The USB 3 is compatible with older USB versions, including USB 1.1 and USB 2.0. However, when a USB 2.0 device is plugged into a USB 3.0 port, it works with the speed of the USB 2.0 protocol. This is because the USB 2.0 connector has four wires and the USB 3.0 port has eight wires, so data and power can’t be transferred at speeds that are higher than what the USB 2.0 can handle.
Functionality or Performance
The USB-C connector has a bi-directional charging capacity, where upward and downward charging is supported. It means that you can use USB-C cables to charge either host or peripheral devices. It also supports high-speed data transfer and more power output than USB 3 because of the USB Power Delivery technology.
USB-C’s high-end features, like Thunderbolt 3, also enable faster data transfer speeds of up to 40 Gbps. Although both the USB-C and USB 3 connectors support video output, the USB-C is a better choice for graphic cards and high-powered processors thanks to its high power capacity (100 W vs 4.5 W) and faster data transfer rates (maximum 40 Gbps vs. 10 Gbps).
You can use a USB-C cable to connect devices like 8K displays and external storage drives and enjoy incredibly high speeds. For this reason, you pack away your HDMI cable and start using USB-C because it can connect to high-end displays.
USB-C vs. USB 3: 6 Must-Know Facts
- USB-C is a newer type of USB cable that is becoming more common in modern-day devices.
- USB-C cables can deliver up to 100 watts of power, which is sufficient to charge laptops and other high-power devices.
- The USB-C connector has a bi-directional charging capacity, where upward and downward charging is supported.
- Both the USB-C and USB 3 connectors support video output.
- USB 3 cables are more common in older devices and are compatible with a variety of other USB ports.
- There are various generations of the USB 3, which support a high data transfer rate of up to 20 Gbps.
USB-C vs. USB 3: Which One Is Better? Which One Should You Use?
Straight off the bat, USB-C is the better technology. It’s newer and has all the bells and whistles needed for the technology of the future. When purchasing a new USB-C cable, you must be sure to check that the port on your device supports the USB-C connectors.
The USB-C connector is becoming more common on newer consumer electronic devices, including smartphones, cameras, industrial PCs, laptops, and gaming consoles.

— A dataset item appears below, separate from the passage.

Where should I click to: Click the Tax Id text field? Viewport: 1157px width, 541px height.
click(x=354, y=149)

For example, Apple’s MacBooks and a few Chromebook laptops already have USB-C for data transfer, charging, and video output.

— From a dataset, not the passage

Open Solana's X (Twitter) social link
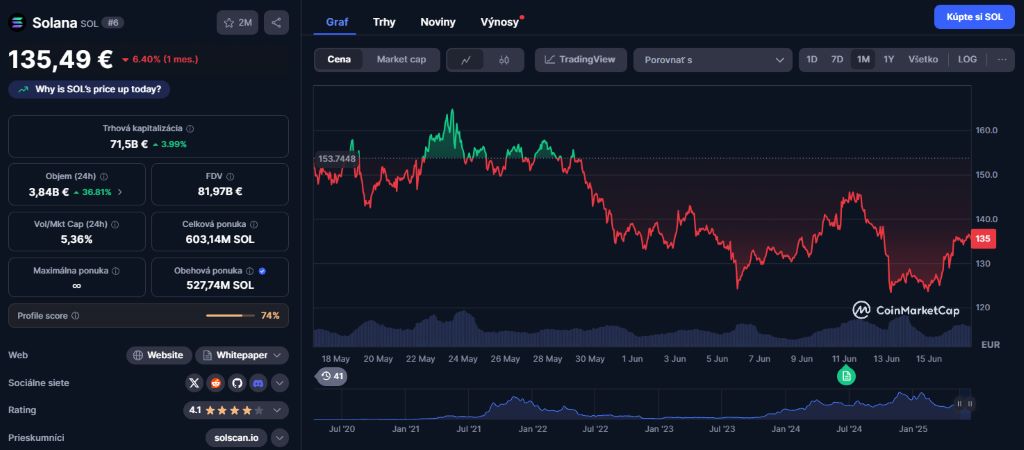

Another reason why USB-C is better than USB 3 is that it can substitute HDMI cables because it handles high-definition video output. Besides, it supports up to 100 watts of power output when combined with the USB Power Delivery technology to enable fast charging.
USB 3 is decades old and compatible with older ports and devices and might soon be outdated. It’s also slower and has a lower power capacity than USB-C, which will in the future be available on all the devices that currently rely on USB 3. These include flash drives, external hard drives, PCs, monitors, gaming consoles, power banks, smartphones, and tablets.